Apparently, it takes an act of Congress to increase residency spots though, and no one wants to pay for it I suppose...
There's a decent amount of people who don't match into a residency (which is terrifying as an incoming student, I might add). As the post above said, increasing the number of medical student seats isn't going to fix the physician shortage problem.
 
I hear that you can message committees to find our what was wrong with your application. Is that looked poorly vs well upon? Do you get direct/specific answers, or (in general as I'm sure each school may be different) are they more general with nothing of merit?

I have only contacted 2 schools post-interview through phone call. They were both quite specific in terms of going over every aspect of my application and glancing through interviewer/committee notes. One was with the dean and he was able to confirm that my letters were good and did not have red flags (I was concerned about that). He also said that he does not look down upon applicants that are rejected post-interview at this school and encouraged me to re-apply.
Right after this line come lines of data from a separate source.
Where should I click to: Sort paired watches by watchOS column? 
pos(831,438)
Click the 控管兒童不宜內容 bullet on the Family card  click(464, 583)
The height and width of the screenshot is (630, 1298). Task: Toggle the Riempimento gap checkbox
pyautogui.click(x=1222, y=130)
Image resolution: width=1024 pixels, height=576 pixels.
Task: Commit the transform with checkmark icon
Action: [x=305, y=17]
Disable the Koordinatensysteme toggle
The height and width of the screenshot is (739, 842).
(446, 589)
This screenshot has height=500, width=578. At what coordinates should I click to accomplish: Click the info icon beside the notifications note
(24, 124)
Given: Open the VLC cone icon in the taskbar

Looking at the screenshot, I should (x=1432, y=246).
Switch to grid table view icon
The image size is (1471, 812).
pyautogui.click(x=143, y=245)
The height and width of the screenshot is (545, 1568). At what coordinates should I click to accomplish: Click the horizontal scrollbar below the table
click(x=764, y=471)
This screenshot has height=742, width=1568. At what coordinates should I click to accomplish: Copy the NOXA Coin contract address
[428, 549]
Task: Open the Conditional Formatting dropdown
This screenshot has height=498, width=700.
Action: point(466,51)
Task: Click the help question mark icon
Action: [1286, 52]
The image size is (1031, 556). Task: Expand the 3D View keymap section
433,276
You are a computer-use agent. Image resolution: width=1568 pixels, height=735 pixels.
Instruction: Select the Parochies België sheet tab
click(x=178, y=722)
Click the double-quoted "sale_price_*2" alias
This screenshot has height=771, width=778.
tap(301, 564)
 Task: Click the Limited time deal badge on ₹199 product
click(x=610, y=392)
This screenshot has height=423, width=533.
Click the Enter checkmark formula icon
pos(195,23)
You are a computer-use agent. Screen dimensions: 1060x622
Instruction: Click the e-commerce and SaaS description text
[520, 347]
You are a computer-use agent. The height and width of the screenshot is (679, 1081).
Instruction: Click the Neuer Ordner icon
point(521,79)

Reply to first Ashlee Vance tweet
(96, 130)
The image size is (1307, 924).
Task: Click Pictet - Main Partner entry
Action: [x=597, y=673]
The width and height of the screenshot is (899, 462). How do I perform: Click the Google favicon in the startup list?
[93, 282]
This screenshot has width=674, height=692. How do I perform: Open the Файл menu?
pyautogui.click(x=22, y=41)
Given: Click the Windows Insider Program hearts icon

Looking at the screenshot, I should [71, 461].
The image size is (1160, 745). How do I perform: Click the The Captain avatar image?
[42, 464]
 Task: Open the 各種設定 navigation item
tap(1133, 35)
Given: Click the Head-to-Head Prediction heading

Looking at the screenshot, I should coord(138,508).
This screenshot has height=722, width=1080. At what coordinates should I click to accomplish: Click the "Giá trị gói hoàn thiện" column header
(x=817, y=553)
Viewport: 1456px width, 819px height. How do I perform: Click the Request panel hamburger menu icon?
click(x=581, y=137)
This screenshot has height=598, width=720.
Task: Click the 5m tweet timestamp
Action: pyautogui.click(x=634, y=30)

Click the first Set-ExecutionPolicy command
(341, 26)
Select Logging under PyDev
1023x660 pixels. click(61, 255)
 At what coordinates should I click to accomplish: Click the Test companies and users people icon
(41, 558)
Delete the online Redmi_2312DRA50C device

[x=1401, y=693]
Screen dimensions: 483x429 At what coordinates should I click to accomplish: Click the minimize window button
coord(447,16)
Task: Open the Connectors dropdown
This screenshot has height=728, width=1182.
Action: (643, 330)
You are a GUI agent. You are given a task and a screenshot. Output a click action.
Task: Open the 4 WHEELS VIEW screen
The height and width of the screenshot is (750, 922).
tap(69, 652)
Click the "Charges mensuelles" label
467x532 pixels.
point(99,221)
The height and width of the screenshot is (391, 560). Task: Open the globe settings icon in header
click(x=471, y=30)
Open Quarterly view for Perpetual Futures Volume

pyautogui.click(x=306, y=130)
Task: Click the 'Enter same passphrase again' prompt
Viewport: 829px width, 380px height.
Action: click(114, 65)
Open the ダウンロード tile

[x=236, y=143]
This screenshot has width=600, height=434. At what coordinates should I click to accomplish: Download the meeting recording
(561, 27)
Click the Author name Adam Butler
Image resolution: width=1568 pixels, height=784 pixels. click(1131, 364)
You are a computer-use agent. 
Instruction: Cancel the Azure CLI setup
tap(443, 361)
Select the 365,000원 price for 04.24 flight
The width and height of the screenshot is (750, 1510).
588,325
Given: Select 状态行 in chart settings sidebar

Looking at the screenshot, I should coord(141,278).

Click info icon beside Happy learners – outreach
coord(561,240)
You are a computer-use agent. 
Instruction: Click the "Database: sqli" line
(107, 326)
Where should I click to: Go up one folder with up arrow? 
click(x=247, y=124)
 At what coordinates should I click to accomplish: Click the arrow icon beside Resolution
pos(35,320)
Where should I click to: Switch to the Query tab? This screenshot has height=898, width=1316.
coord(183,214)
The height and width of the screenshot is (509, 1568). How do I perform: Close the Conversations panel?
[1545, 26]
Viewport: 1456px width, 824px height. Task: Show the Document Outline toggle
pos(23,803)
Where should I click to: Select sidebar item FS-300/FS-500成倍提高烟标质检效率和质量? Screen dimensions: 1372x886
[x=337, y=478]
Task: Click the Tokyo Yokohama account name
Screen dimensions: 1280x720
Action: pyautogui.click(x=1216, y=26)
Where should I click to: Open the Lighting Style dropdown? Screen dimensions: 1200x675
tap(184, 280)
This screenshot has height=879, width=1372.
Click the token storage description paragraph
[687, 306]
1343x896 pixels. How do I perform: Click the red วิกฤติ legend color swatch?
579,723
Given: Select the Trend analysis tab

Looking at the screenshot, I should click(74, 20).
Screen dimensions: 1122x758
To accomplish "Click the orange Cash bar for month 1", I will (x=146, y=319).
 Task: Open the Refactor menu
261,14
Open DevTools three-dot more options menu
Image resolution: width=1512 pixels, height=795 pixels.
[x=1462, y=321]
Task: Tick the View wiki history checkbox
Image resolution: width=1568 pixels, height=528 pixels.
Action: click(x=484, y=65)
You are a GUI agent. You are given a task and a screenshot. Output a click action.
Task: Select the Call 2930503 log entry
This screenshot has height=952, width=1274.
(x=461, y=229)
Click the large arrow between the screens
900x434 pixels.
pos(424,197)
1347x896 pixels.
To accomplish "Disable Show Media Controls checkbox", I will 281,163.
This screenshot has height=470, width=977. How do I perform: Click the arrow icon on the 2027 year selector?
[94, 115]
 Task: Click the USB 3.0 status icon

I have met interviewees along the trail that have returned for interviews after post-II rejections in the previous cycle at various schools.

The advice will be in some ways general because there are so many aspects that can strengthen an app. I was given some advice about structuring my essays and I have a clearer idea about what I need to focus on for better chances next time.

If everyone is so competitive as they say in rejection emails, and there is a physician shortage in the field, what’s holding back from accepting more? Each new student will bring the revenue needed for additional costs. I guess at the end of the day it’s doctors that decide how many new doctors will enter the healthcare system. Protecting the prestigiousness of the profession? I find this whole concept ironic.

The bottleneck is at the ACGME/Residency level, not medical school admissions. Also, the shortage is described as a lack of distribution in specialty preference as well as location/geography.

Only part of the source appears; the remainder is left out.